Every PR with QLane enabled gets a single check run named QLane. It moves through three states:
StateMeaning
In progressThe agent is testing right now. Click for live progress in the dashboard.
SuccessAll test cases passed, no bugs filed.
FailureAt least one test case failed or a bug was filed. The check shows the count.
You can require the QLane check in your branch protection rules to block merges on regressions.

Silent on pass

When QLane finds nothing, you hear nothing — no PR comment, no review, no notification. The check just turns green. This is deliberate: every successful run that posts a comment is noise, and noise teaches your team to ignore the tool.

Reviews on failure

When QLane finds bugs, it posts a single GitHub review with:
  • A summary at the top: total passed, total failed, bug count, run duration, link to the dashboard.
  • One review comment per bug — anchored to the line of code most likely to be the culprit when QLane can pinpoint one, or to the PR description otherwise.
  • For each bug: severity, a one-line title, the exact reproduction steps, and a screenshot.
You can reply to a bug comment with @qlane fix to load the bug straight into your editor through the Claude Code integration.

Re-running

If the failure looks like a flake — or you’ve pushed a fix — click Re-run on the GitHub check.

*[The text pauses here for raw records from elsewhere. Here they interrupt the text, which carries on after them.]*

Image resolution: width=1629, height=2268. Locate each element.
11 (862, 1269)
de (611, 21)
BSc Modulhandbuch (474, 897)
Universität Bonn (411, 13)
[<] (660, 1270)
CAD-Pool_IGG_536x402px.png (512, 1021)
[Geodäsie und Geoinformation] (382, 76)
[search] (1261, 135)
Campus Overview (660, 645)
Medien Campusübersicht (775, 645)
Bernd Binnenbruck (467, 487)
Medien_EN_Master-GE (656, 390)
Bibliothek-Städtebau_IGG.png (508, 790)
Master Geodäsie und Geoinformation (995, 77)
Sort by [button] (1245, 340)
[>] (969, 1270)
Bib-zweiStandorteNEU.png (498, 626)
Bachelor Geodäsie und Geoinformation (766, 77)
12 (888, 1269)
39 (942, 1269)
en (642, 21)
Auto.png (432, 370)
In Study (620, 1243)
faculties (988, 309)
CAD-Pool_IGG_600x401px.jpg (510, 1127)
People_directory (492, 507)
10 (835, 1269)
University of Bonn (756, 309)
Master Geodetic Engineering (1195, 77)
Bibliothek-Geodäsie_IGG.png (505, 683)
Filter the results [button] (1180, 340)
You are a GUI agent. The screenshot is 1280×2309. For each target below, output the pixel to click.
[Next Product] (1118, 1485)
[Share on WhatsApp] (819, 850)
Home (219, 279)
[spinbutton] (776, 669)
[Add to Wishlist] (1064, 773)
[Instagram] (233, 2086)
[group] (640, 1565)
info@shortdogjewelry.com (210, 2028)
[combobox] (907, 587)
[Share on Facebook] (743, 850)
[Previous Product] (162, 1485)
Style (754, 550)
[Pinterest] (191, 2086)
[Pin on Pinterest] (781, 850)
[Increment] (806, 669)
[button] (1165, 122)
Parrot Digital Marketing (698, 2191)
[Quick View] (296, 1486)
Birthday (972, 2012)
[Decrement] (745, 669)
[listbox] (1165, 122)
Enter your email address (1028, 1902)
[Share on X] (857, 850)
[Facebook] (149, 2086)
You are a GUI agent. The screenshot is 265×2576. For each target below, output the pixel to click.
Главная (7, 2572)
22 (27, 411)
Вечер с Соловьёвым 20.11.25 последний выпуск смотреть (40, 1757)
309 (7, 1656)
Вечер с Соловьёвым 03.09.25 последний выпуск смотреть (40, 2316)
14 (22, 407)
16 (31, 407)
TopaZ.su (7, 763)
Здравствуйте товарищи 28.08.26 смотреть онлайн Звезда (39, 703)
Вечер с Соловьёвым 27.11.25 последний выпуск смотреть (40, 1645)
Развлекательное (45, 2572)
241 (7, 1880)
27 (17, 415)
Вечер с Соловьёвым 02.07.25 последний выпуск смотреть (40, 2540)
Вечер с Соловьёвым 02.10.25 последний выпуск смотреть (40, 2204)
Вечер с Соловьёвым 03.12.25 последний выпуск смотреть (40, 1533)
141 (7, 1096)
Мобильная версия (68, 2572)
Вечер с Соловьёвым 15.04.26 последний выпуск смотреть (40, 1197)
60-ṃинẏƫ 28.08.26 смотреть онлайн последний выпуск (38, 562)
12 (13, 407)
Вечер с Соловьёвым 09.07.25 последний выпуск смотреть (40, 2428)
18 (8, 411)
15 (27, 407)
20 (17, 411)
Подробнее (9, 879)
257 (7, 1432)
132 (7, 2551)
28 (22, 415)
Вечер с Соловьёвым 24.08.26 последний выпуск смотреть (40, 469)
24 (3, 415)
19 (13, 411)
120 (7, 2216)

QLane spins up a new session against the latest PR head SHA and reposts the review.

Cancelling

Closing the PR cancels any in-flight session for it. You can also cancel from the session page in the dashboard.

Where the screenshots live

Screenshots, DOM snapshots, and the full agent trace are stored on the session in the QLane dashboard, linked from each bug comment. We don’t paste images into the GitHub comments themselves — review threads stay scannable, and the heavy assets stay one click away.